To save on time and washing up, I add the pods to the quinoa pan about 2 mins before it is done. Once cooked, drain the pan and run the whole lot under cold water. Pop the beans out of their pods and throw the quinoa and beans into a large serving bowl.

Add the cucumber, spring onions and mint, drizzle with the lemon juice and olive oil, and mix well. Season with black pepper.

Finally, add the avocado, crumbled feta and a sprinkle of seeds. Garnish with extra mint.

(No photo I'm afraid; it got gobbled up too quickly. But I'll remember next time so watch this space...)


Thursday, 15 August 2013

Live Local Greens

It was with great anticipation that I went to collect my first ever Local Greens bag. I couldn't wait to see what amazing veg I would be getting that week, and all organic and locally sourced.

Local Greens is a volunteer-run, not-for-profit organisation that provides a weekly veg bag scheme in Brixton, Camberwell, Herne Hill and Dulwich. All the veg is locally grown, from organic or spray free farms. I was excited to start using them as I have wanted to go organic for a while for health and environmental reasons, and it feels good to be supporting a local organisation.

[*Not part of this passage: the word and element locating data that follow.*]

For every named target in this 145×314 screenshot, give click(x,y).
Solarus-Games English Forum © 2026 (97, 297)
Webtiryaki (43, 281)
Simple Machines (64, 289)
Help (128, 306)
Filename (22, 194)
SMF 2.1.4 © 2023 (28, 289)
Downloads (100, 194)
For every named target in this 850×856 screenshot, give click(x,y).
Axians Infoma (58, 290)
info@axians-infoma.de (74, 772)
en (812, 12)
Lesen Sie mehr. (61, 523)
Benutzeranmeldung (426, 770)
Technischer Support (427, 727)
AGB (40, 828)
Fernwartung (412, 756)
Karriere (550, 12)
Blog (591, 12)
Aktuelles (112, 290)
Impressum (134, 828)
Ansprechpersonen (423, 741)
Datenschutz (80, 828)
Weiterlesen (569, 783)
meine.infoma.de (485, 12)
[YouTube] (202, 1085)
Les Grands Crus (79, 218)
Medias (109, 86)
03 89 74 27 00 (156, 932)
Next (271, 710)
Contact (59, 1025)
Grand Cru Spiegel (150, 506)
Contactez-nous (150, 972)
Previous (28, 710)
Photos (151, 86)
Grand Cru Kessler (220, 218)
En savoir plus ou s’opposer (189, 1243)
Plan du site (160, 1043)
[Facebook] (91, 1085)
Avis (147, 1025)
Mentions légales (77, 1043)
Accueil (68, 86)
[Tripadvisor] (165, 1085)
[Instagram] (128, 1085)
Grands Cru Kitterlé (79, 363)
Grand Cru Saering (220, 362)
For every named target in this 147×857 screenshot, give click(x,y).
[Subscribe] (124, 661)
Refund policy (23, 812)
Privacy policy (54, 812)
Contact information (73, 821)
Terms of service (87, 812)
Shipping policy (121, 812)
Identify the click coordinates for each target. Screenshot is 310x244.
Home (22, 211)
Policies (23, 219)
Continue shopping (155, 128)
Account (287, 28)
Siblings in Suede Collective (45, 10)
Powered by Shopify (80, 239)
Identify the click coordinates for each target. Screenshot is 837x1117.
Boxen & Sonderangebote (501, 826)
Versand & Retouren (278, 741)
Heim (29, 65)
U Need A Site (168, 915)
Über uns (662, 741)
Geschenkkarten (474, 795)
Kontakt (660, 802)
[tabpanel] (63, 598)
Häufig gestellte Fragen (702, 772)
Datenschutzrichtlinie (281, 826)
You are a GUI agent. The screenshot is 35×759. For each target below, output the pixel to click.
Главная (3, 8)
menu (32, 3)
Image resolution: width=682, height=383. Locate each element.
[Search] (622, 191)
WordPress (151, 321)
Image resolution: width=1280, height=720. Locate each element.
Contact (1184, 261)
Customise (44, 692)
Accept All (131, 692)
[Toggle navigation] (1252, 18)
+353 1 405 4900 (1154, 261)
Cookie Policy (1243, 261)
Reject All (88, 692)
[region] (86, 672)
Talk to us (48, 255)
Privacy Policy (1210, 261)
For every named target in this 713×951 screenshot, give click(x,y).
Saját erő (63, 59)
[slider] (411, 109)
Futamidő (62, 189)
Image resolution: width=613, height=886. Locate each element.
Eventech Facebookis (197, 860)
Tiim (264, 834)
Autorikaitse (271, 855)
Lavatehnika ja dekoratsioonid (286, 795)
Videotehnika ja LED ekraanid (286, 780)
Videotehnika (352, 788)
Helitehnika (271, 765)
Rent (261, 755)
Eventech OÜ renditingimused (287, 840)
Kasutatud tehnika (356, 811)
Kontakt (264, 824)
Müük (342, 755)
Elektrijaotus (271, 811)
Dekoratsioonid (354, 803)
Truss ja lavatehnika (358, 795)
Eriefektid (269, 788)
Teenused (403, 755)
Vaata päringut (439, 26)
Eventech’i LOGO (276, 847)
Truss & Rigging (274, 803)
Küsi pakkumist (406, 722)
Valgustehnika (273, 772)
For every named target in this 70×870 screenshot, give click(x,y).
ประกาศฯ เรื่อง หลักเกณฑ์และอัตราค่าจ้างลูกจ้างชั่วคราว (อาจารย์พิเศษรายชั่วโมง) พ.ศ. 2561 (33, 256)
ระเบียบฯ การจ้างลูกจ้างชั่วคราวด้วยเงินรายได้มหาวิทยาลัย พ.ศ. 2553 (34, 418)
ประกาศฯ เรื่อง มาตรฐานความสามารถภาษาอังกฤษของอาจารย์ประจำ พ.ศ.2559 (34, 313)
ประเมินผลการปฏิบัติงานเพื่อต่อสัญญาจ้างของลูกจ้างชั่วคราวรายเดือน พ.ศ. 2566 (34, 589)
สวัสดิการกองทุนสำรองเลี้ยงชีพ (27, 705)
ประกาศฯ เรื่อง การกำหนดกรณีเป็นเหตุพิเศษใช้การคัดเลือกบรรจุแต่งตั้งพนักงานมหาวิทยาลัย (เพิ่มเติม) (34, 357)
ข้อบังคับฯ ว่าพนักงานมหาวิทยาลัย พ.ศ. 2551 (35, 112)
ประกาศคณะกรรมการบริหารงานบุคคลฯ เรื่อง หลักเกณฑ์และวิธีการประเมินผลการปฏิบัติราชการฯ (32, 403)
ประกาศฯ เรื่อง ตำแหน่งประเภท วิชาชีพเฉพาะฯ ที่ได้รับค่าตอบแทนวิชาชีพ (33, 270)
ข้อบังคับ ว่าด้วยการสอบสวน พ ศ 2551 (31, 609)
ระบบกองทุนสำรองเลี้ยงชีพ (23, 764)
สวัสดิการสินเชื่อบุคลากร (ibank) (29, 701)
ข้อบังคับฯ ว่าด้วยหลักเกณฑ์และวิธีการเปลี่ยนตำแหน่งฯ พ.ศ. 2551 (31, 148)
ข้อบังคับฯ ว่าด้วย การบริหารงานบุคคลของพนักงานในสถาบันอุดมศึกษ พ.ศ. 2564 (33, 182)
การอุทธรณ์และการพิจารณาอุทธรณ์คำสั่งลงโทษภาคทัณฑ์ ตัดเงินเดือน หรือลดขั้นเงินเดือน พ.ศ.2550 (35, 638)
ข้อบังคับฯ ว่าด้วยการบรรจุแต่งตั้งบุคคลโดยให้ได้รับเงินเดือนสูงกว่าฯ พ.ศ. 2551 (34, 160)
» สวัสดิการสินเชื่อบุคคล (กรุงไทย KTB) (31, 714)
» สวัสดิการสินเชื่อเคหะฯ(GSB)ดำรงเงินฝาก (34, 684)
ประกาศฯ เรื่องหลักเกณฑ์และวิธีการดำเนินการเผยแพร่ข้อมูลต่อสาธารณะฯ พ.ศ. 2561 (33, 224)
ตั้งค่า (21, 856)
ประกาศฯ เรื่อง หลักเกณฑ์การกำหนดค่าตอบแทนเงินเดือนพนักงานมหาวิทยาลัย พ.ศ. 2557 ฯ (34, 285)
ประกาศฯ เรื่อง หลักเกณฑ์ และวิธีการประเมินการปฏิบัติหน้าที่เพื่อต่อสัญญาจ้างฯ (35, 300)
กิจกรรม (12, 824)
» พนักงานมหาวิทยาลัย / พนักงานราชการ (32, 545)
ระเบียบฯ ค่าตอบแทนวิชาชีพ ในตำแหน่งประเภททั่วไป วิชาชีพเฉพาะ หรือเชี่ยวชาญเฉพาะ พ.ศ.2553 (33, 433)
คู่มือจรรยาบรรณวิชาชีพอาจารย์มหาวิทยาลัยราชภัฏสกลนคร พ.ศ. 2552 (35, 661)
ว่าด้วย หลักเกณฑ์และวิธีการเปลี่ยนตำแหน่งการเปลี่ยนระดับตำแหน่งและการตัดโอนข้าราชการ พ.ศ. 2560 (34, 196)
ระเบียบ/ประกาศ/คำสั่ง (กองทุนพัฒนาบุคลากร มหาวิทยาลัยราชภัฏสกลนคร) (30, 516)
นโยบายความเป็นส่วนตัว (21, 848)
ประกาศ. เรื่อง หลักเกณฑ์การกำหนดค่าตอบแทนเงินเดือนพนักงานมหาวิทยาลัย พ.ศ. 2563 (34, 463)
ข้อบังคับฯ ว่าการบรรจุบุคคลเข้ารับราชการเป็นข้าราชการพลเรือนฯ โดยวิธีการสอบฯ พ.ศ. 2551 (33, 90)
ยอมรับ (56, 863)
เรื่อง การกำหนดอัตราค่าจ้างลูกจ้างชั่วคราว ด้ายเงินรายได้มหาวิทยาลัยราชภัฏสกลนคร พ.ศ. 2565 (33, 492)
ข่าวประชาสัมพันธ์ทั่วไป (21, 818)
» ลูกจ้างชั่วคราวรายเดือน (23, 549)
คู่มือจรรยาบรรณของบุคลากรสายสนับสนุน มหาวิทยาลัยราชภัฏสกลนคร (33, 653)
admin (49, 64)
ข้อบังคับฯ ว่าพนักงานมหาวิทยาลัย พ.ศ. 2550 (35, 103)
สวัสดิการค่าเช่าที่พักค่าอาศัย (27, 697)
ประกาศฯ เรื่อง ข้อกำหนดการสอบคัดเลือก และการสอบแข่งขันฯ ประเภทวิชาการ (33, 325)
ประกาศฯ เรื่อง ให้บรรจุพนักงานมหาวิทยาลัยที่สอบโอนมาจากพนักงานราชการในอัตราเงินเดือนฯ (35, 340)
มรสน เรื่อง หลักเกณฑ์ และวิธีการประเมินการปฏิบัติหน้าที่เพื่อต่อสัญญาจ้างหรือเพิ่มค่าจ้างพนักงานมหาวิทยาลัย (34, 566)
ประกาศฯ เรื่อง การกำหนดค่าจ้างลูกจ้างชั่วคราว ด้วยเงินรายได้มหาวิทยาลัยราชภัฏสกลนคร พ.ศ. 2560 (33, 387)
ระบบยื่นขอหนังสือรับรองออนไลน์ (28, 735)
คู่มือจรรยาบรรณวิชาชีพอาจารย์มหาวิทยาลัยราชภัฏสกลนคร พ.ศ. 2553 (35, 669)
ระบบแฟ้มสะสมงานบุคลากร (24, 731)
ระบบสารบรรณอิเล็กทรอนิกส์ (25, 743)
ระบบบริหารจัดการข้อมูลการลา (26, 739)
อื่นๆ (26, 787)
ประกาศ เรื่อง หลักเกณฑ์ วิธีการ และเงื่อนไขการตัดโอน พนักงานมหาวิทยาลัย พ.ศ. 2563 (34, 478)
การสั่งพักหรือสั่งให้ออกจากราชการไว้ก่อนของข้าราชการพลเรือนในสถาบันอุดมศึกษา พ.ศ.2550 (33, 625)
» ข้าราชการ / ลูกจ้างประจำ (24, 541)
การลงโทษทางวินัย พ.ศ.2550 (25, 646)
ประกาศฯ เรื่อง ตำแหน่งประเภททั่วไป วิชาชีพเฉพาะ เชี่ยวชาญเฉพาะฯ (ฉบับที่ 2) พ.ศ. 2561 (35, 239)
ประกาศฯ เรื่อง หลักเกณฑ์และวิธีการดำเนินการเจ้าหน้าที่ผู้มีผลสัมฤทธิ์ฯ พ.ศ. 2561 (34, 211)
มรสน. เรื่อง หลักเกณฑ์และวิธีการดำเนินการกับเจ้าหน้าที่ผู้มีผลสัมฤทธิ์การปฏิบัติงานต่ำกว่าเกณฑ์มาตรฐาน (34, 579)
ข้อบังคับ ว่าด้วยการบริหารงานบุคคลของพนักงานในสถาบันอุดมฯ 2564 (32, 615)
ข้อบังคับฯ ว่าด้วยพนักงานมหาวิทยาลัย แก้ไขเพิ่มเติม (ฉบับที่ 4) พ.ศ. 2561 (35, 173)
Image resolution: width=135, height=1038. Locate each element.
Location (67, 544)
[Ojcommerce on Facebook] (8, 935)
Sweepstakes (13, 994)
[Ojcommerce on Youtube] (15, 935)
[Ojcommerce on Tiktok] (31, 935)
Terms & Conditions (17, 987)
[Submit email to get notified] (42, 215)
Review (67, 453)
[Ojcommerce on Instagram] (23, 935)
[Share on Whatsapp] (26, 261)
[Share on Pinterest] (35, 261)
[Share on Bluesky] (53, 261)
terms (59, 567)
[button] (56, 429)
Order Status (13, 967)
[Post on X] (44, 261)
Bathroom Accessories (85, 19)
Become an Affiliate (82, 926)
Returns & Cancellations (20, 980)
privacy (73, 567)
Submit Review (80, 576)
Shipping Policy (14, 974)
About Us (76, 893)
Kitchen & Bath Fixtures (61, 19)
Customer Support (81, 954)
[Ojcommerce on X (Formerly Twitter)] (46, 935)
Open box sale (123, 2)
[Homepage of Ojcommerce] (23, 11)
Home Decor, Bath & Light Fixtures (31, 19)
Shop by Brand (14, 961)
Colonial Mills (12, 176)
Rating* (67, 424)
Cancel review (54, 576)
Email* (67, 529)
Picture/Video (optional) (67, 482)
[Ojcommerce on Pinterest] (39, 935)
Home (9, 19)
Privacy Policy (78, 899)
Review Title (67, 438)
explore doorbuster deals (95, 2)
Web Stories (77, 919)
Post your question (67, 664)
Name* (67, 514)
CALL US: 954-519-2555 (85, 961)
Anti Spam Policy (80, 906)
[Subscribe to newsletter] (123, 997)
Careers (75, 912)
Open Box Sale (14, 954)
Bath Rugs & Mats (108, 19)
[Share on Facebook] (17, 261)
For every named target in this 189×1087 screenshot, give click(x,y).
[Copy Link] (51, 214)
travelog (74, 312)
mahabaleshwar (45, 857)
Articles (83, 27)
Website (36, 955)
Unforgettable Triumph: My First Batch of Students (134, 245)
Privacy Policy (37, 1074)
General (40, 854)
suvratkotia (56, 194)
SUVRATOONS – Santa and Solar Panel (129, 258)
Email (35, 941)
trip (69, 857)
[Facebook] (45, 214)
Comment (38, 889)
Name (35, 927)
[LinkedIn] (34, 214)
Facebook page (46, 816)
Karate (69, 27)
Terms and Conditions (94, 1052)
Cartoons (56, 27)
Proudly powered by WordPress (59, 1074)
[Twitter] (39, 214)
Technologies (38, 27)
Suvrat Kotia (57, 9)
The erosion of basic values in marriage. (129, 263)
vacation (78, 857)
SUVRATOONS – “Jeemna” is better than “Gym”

Well, the first bag was such a treat! It definitely was a great introduction to the world of veg bags!



We got:
Red Kale
Summer Squash (if anyone knows the official name for this I would love to know! Sort of looks like a UFO...)
Broad beans
Little gem lettuce
Cauliflower
Aubergine
Carrots
Onions

Now, I'm a very keen cook and like to think I am quite adventurous when coming up with recipes, but I have to say it was a little bit daunting to be faced with all this wonderful, but somewhat unusual, veg and knowing what to do with it all. With that in mind, I shall endeavour to bring you my trials and tribulations of cooking with a Local Greens veg bag, hopefully with some tasty recipes along the way!